## What this task involves
Write each record again exactly as it stands.

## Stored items

※ ※ ※

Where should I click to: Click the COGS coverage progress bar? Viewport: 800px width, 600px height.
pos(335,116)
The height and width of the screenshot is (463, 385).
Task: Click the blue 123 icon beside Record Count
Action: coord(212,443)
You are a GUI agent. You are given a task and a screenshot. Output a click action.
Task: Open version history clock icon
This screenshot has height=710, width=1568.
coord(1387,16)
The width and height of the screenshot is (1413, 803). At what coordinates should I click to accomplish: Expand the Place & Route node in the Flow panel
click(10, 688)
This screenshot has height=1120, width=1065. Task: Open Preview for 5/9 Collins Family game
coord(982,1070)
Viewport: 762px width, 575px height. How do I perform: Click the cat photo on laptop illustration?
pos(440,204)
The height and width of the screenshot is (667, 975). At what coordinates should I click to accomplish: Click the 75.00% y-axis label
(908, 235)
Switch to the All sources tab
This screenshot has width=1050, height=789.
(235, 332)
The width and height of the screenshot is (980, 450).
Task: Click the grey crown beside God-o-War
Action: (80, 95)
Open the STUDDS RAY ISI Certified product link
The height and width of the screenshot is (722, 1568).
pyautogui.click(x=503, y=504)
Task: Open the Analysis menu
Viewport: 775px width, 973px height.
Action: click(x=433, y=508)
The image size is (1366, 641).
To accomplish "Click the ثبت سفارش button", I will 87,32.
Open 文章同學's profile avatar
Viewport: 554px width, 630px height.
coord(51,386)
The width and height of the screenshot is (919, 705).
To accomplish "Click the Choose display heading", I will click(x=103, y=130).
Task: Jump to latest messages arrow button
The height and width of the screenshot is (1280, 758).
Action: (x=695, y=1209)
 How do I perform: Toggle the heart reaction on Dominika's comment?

※ ※ ※

## Task answer
Where should I click to: Click the COGS coverage progress bar? Viewport: 800px width, 600px height.
pos(335,116)
The height and width of the screenshot is (463, 385).
Task: Click the blue 123 icon beside Record Count
Action: coord(212,443)
You are a GUI agent. You are given a task and a screenshot. Output a click action.
Task: Open version history clock icon
This screenshot has height=710, width=1568.
coord(1387,16)
The width and height of the screenshot is (1413, 803). At what coordinates should I click to accomplish: Expand the Place & Route node in the Flow panel
click(10, 688)
This screenshot has height=1120, width=1065. Task: Open Preview for 5/9 Collins Family game
coord(982,1070)
Viewport: 762px width, 575px height. How do I perform: Click the cat photo on laptop illustration?
pos(440,204)
The height and width of the screenshot is (667, 975). At what coordinates should I click to accomplish: Click the 75.00% y-axis label
(908, 235)
Switch to the All sources tab
This screenshot has width=1050, height=789.
(235, 332)
The width and height of the screenshot is (980, 450).
Task: Click the grey crown beside God-o-War
Action: (80, 95)
Open the STUDDS RAY ISI Certified product link
The height and width of the screenshot is (722, 1568).
pyautogui.click(x=503, y=504)
Task: Open the Analysis menu
Viewport: 775px width, 973px height.
Action: click(x=433, y=508)
The image size is (1366, 641).
To accomplish "Click the ثبت سفارش button", I will 87,32.
Open 文章同學's profile avatar
Viewport: 554px width, 630px height.
coord(51,386)
The width and height of the screenshot is (919, 705).
To accomplish "Click the Choose display heading", I will click(x=103, y=130).
Task: Jump to latest messages arrow button
The height and width of the screenshot is (1280, 758).
Action: (x=695, y=1209)
 How do I perform: Toggle the heart reaction on Dominika's comment?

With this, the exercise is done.